While a graduate student at the start of her teaching career, Grossman encountered a bias against women in academia.

“I had a professor who once said to me: ‘You know you’re taking the space of somebody who’s going to go on in the field, and you’re just going to get married and have kids,’” she recalled to the online magazine Asymptote in 2019. She added, “I told him, ‘You have no way of knowing what I am going to do.’”

Her phone kept ringing with translation work, and by the 1970s she decided to step away from the academic track and try translating full time.

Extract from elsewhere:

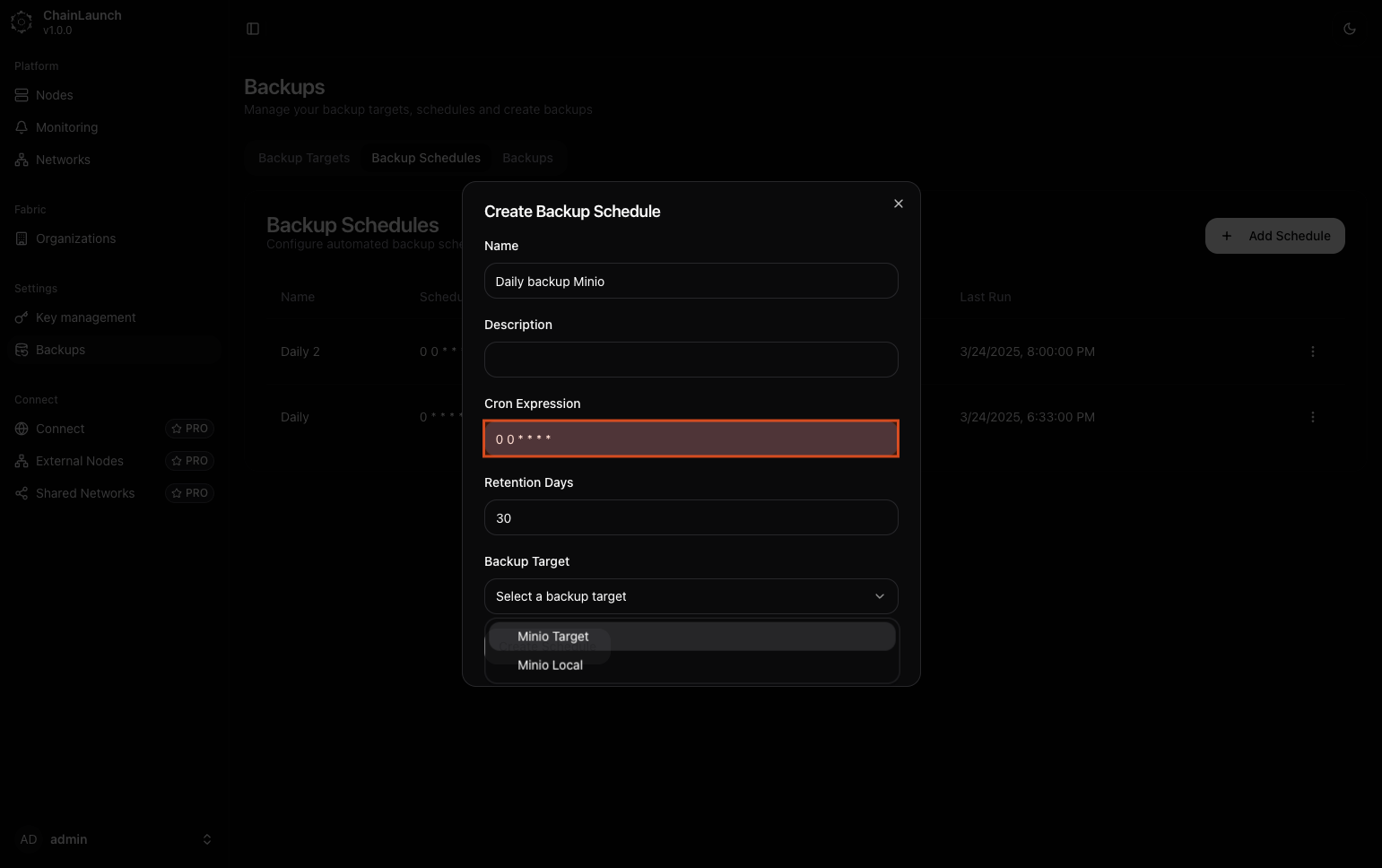The width and height of the screenshot is (1382, 868).
Task: Open Shared Networks PRO item
Action: point(85,493)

“What you lose in financial security you gain in intellectual independence,” she said in the 2021 interview.

The gamble paid off.

As her reputation grew, Grossman accepted part-time teaching positions at NYU, Columbia University and other colleges in the New York area but spent most of her career working as a translator.

It took two years to translate “Don Quixote,” but she derived enormous satisfaction from it. “Going to the 17th century with Cervantes was like going there with Shakespeare,” she said. “Sheer joy.”

Grossman’s many honors and awards included the PEN/Ralph Manheim Medal for Translation; the Arts and Letters Award in Literature from the American Academy of Arts and Letters; and the Officer’s Cross of the Order of Civil Merit awarded by King Felipe VI of Spain.

Her marriage to Norman Grossman, a musician, in 1965 ended in divorce in 1984. In addition to her son Kory, she is survived by another son, Matthew, and a sister, Judith Ahrens.

Despite her international reputation, Grossman hated to travel. But she enjoyed close relationships with the authors she translated and spoke with them regularly by phone. Her authors knew how devoted she was to them, as they were to her.

It was a measure of that devotion that one day, while she was immersed in translating “Don Quixote,” the phone rang. It was García Márquez, sounding like a jealous husband. “I hear,” he said, “you’re two-timing me with Cervantes.”